Approach 2: Trie with Memoization - Here, we build a Trie from the dictionary words for efficient prefix searches. Further, we perform DFS (with memoization) & store results of subproblems in a map to avoid recomputation. After each valid word match, recursively check if the remaining substring can be broken or not.

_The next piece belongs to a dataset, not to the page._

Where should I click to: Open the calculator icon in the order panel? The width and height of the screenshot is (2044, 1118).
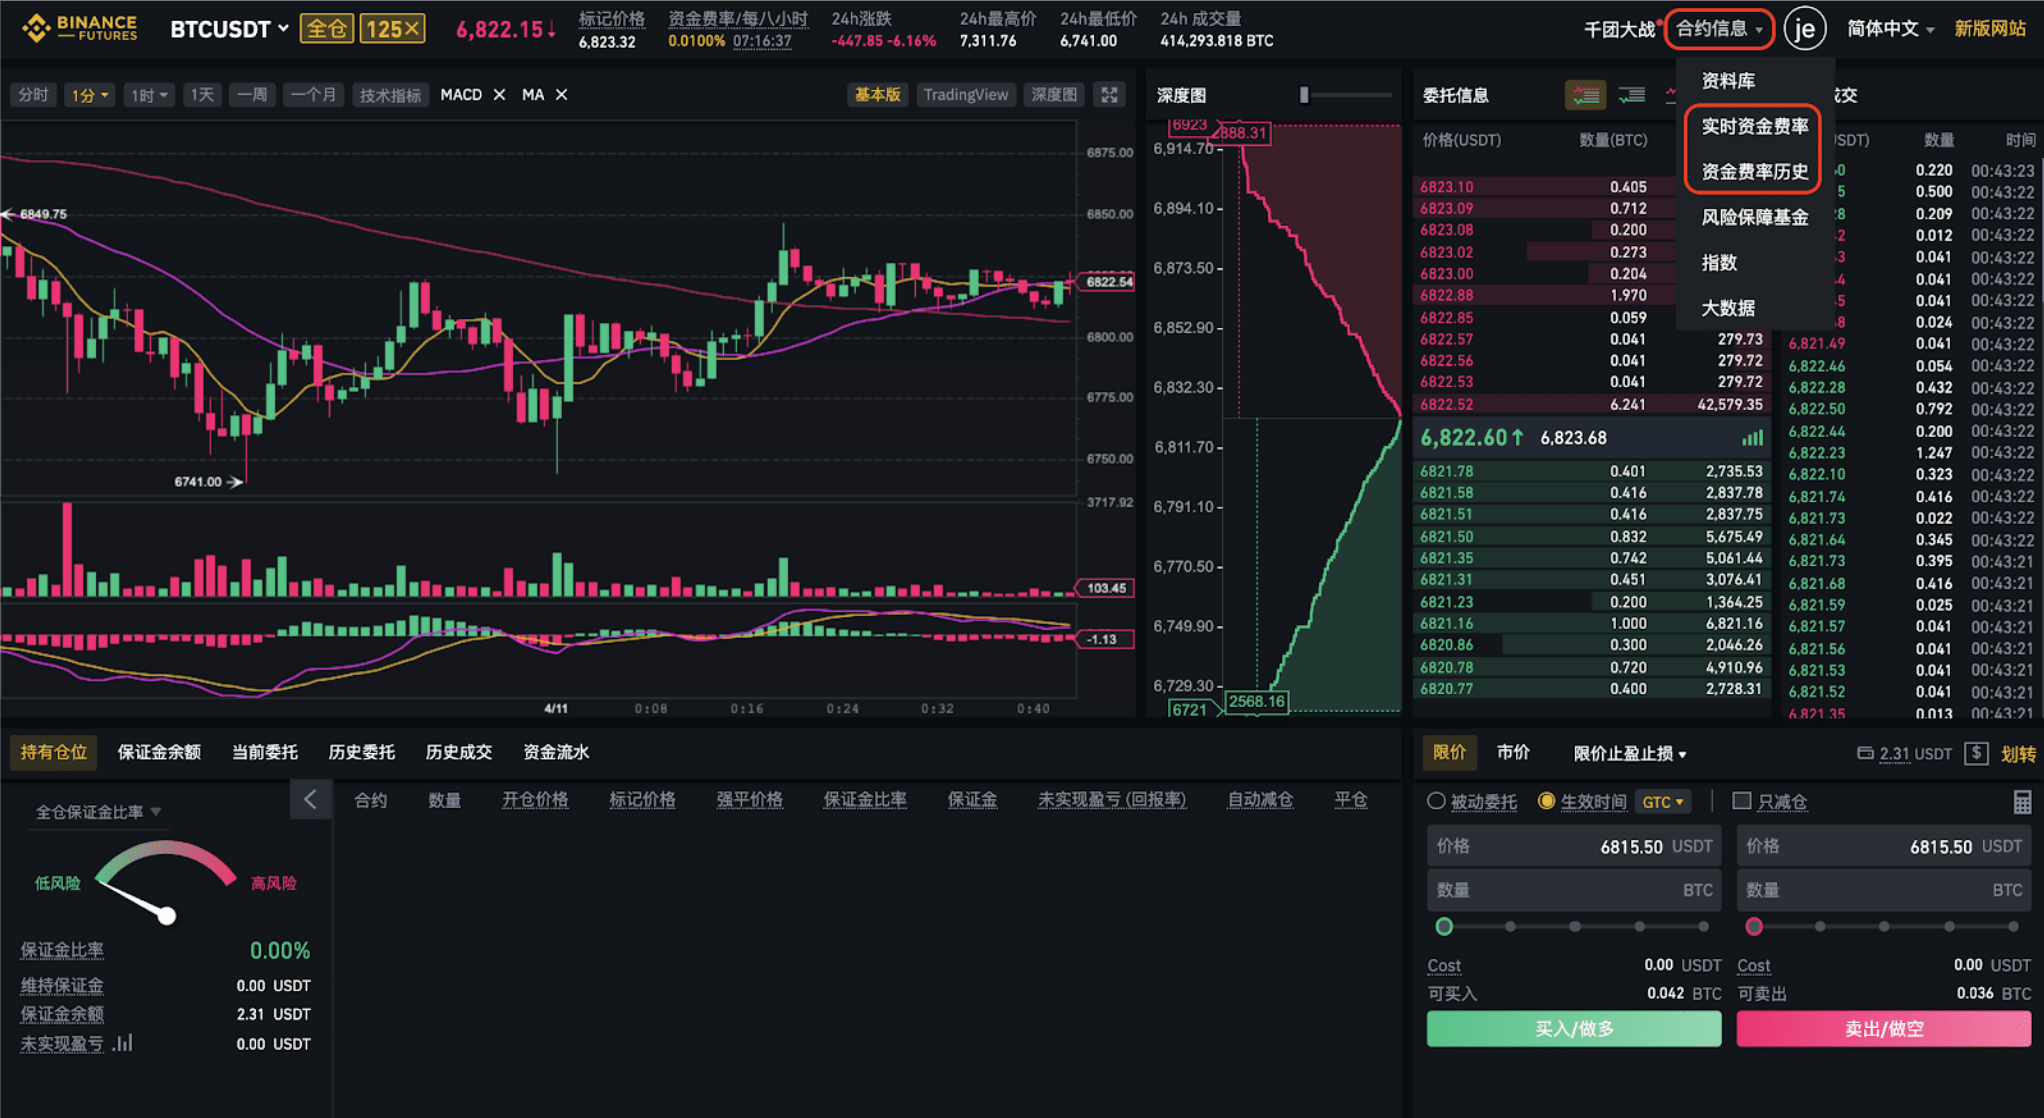click(2021, 801)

Approach 1: Dynamic Programming

class Solution {
public:
    bool wordBreak(string s, vector<string>& wordDict) {

        int len = s.size();

        // states[i] tell whether string till ith index is breakable or not.
        vector<bool> states(len, false);
        states[0] = true;

        for (int i = 1; i <= len; i++) {

            for (int j = 0; j < wordDict.size(); j++) {

                string str = wordDict[j];
                int start = i - str.size();
                if (start >= 0 && states[start] == true && s.substr(start, str.size()) == str) {
                    states[i] = true;
                }
            }
        }
        return states[len];
    }
};

Approach 2: Trie with Memoization

class Solution {
public:
    struct TrieNode {

        TrieNode* children[26];
        bool isLastCharacter;

        TrieNode() {
            isLastCharacter = false;
            for (int i = 0; i < 26; i++)
                children[i] = NULL;
        }
    };

    // Memorizing the solution to avoid calculating the overlapping sub
    // problems. It will tell whether a substring starting from ith character is
    // breakable or not.
    unordered_map<int, bool> mp;
    bool wordBreak(string s, vector<string>& wordDict) {

        TrieNode* root = new TrieNode();

        // Store all words of dictionary in the Trie
        for (int i = 0; i < wordDict.size(); i++) {

            string str = wordDict[i];
            insert(root, str);
        }

        bool isBreakable = search(root, s, 0);
        return isBreakable;
    }

    void insert(TrieNode* root, string str) {

        TrieNode* copy = root;
        for (int i = 0; i < str.size(); i++) {

            char ch = str[i];
            if (copy->children[ch - 'a'] == NULL)
                copy->children[ch - 'a'] = new TrieNode();

            copy = copy->children[ch - 'a'];
        }
        copy->isLastCharacter = true;
    }

    bool search(TrieNode* root, string str, int idx) {

        if (idx == str.size())
            return true;

        if (mp.contains(idx))
            return mp[idx];

        TrieNode* copy = root;
        for (int i = idx; i < str.size(); i++) {

            char ch = str[i];
            if (copy->children[ch - 'a'] == NULL) {
                mp.insert({i, false});
                return false;
            }
            copy = copy->children[ch - 'a'];

            if (copy->isLastCharacter) {

                // Now, once we memorize this sub problem, it will be used in
                // future iterations when search(root,str,i+1)--> false.
                if (search(root, str, i + 1)) {
                    mp.insert({i, true});
                    return true;
                }
            }
        }
        mp.insert({idx,false});
        return false;
    }
};

Code Complexity

Time Complexity: O(n³) for DP & O(n²) for Trie

DP approach has nested loops O(n²) with substring operations O(n). Trie approach reduces to O(n²) with memoization.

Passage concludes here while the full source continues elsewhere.